The Pharisee would have cut off such a son forever for such an offense.
He was wasting his substance with the same king of people Jesus was keeping company with.
They would have seen justice in that this former son descended into ruin for his transgression of the family honor code.
“Let him slop the pigs for a Gentile!
He deserves it.”
The example of this boy would serve as a warning for those who stayed home not to run off.
They lost that boy, but at least the others would be safe.
It then says that the lost son came to his senses.
He was still a schemer though.
He was not interested in reconciliation with his father.
He may have thought his offense was too great.
He was essentially being pragmatic about things.
My father’s servants live better than this.
So he made up his story he would tell his father.

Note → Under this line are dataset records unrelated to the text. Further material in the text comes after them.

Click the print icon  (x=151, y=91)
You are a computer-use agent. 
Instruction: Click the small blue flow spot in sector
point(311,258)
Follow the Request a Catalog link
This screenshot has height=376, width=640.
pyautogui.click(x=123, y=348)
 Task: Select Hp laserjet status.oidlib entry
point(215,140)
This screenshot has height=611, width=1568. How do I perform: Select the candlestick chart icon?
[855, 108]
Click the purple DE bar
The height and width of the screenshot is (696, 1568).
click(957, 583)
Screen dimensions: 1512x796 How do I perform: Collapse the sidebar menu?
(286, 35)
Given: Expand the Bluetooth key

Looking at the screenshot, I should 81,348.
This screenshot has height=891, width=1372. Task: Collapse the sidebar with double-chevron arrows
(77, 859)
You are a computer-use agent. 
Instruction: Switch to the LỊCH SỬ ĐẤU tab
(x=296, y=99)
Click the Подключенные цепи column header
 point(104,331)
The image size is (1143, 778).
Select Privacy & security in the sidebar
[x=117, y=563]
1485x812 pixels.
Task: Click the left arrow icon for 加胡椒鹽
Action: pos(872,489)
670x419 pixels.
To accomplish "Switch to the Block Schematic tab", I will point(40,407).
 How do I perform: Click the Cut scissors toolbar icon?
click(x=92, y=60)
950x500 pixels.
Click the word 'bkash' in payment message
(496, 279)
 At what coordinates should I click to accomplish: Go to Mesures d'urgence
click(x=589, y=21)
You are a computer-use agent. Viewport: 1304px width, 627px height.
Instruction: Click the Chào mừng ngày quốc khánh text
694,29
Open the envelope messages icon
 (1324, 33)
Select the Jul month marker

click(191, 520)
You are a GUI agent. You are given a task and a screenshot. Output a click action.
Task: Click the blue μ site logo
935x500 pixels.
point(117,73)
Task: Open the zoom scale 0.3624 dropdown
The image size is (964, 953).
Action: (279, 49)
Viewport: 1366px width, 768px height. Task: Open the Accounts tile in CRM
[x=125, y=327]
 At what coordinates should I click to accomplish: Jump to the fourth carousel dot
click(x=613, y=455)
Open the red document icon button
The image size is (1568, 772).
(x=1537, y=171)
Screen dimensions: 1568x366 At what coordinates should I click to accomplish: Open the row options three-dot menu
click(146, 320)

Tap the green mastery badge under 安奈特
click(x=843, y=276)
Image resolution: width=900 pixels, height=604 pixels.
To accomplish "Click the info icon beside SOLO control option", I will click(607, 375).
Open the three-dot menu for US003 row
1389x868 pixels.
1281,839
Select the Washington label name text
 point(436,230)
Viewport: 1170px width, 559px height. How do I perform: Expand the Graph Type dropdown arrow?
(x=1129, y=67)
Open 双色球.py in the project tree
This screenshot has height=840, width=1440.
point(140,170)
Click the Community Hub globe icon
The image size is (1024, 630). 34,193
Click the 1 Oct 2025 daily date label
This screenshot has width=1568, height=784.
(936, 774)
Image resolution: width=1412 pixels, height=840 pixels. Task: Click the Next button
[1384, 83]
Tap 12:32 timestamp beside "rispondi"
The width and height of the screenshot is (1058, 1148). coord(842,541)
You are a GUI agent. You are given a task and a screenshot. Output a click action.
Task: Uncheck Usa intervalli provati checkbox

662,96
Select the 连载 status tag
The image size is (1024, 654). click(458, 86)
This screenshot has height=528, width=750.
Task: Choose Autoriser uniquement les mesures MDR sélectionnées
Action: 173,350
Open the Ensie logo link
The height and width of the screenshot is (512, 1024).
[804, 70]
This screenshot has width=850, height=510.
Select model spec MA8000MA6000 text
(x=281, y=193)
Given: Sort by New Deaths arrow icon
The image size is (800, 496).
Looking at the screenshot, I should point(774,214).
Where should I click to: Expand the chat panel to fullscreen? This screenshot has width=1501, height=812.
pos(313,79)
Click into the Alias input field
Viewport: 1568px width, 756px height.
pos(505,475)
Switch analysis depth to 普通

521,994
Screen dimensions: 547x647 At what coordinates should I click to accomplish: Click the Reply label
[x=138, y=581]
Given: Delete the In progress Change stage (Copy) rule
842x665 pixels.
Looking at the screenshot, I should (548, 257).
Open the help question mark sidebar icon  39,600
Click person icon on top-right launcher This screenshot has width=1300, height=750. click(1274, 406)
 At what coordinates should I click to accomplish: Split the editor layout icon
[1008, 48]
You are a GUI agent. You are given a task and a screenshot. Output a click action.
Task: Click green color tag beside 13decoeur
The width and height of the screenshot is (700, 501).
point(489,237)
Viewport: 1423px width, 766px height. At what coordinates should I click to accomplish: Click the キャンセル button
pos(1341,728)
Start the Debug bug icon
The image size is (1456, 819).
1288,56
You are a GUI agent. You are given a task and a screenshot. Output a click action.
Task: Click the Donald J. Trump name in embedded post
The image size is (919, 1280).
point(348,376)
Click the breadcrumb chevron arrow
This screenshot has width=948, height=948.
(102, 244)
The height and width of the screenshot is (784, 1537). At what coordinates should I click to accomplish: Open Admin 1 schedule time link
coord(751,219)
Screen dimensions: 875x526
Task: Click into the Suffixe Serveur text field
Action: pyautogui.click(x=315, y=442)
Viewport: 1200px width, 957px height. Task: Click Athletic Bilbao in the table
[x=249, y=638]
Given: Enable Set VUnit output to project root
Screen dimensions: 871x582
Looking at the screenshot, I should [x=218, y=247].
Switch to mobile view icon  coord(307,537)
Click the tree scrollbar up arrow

“Receive me as one of your hired servants” he would say.
Even here, the Pharisees might well have shaken their heads.
He is worthless.
If he did this as a son; what would he do as a servant!”
The expectation was that the father would not have even come to him but would have sent a note through a servant that he was not welcome.
The note would serve as a moral example to the readers.
“Don’t do what this man did.”
It is at this point that Jesus turns the parable.
The father sees his lost son coming from a distance.
It wasn’t a servant who noted and gave notice to him.
His gaze was already scanning the far country to which his son had gone.
If anyone else saw him, they either did not notice or care.
At this point, it says that the father got up and ran to meet the boy.
Patriarchs do not run.
The honor code said they remained seated and let others come to them.
To run meant to tuck one’s robe in the belt.
It meant exposing one’s buttocks.
This was a shameful act which would have disgraced the father in front of the servants, and especially the son who stayed home.
It is true that Abraham got up and ran to meed the three strangers.
But there is one important difference.
Abraham seemed to recognize that Yahweh was one of the three visitors.